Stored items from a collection
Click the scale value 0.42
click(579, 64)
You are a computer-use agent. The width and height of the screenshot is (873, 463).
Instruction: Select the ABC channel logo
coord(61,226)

Task directions —
Reproduce the records above in full, without altering a single character.

Response for this exercise —
Click the scale value 0.42
click(579, 64)
You are a computer-use agent. The width and height of the screenshot is (873, 463).
Instruction: Select the ABC channel logo
coord(61,226)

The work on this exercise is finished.